The following discussion and analysis of the financial condition and results of operations of Chilean Cobalt Corp. (“C3”) and including its subsidiaries, the (collectively, the “Company”) should be read in conjunction with our consolidated financial statements and the accompanying notes thereto included elsewhere in this Quarterly Report on Form 10-Q. References in this Management’s Discussion and Analysis of Financial Condition and Results of Operations to “us,” “we,” “our,” and similar terms refer to the Company. This Quarterly Report on Form 10-Q includes forward-looking statements, as that term is defined in the federal securities laws, based upon current expectations that involve risks and uncertainties, such as plans, objectives, expectations and intentions. Actual results and the timing of events could differ materially from those anticipated in these forward-looking statements as a result of a number of factors. Words such as “anticipate,” “estimate,” “plan,” “continuing,” “ongoing,” “expect,” “believe,” “intend,” “may,” “will,” “should,” “could,” and similar expressions are used to identify forward-looking statements. We caution you that these statements are not guarantees of future performance or events and are subject to a number of uncertainties, risks and other influences, many of which are beyond our control, which may influence the accuracy of the statements and the projections upon which the statements are based. Reference is made to “Risk Factors”, which are included in our Annual Report on Form 10-K, filed with the Securities and Exchange Commission (“Commission”) on April 1, 2024.

 

Overview

 

Chilean Cobalt Corp. is a US-based and US-listed (OTCQB: COBA) critical materials exploration and development company focused on developing the La Cobaltera project located in the San Juan District in Northern Chile, one of the world’s few known primary cobalt districts. C3 is mission-driven as an innovator and leader that strives to be the most responsible supplier of critical mineral resources for the development of advanced materials and cleaner energy technologies that address the most pressing environmental and development issues.

  

Given the transformational shift from internal combustion engines to electric vehicles (EVs), there has been an increase in demand for cobalt, a critical battery cathode material in lithium-ion batteries that EVs use, along with copper as well. The Company’s wholly-owned subsidiary Baltum Mineria SpA (“Baltum”) has acquired 2,635 hectares of fully exploitable mining concessions in northern Chile’s Atacama region in the San Juan District. The Company continues to seek opportunities to further consolidate mining rights in the district. The San Juan mining district, which includes the La Cobaltera area, has been identified by CORFO, the Chilean governmental agency responsible for the country’s economic development, as likely containing the highest quality cobalt assets in Chile. Chile already being the leading copper-producing country in the world with the La Cobaltera area historically supporting the existence of established and high-quality copper assets. Being strategically located near roads, electricity, water, and ports, the site is in close proximity to robust mining infrastructure. The Company’s principal business activities since incorporation have been the assessment, acquisition and consolidation of mining concessions; the exploration of the potential cobalt-copper resources within the concessions; and developing an accelerated phased implementation plan to generate revenue as quickly as possible.

☆ ☆ ☆ ☆ ☆

_What is required_
In the filing excerpt above, how many hectares of mining concessions has the subsidiary Baltum Mineria SpA acquired?

_Recorded data_
☆ ☆ ☆ ☆ ☆

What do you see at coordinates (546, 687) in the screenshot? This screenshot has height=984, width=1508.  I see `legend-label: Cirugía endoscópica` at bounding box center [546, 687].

☆ ☆ ☆ ☆ ☆

_Answer for the task_
2,635 hectares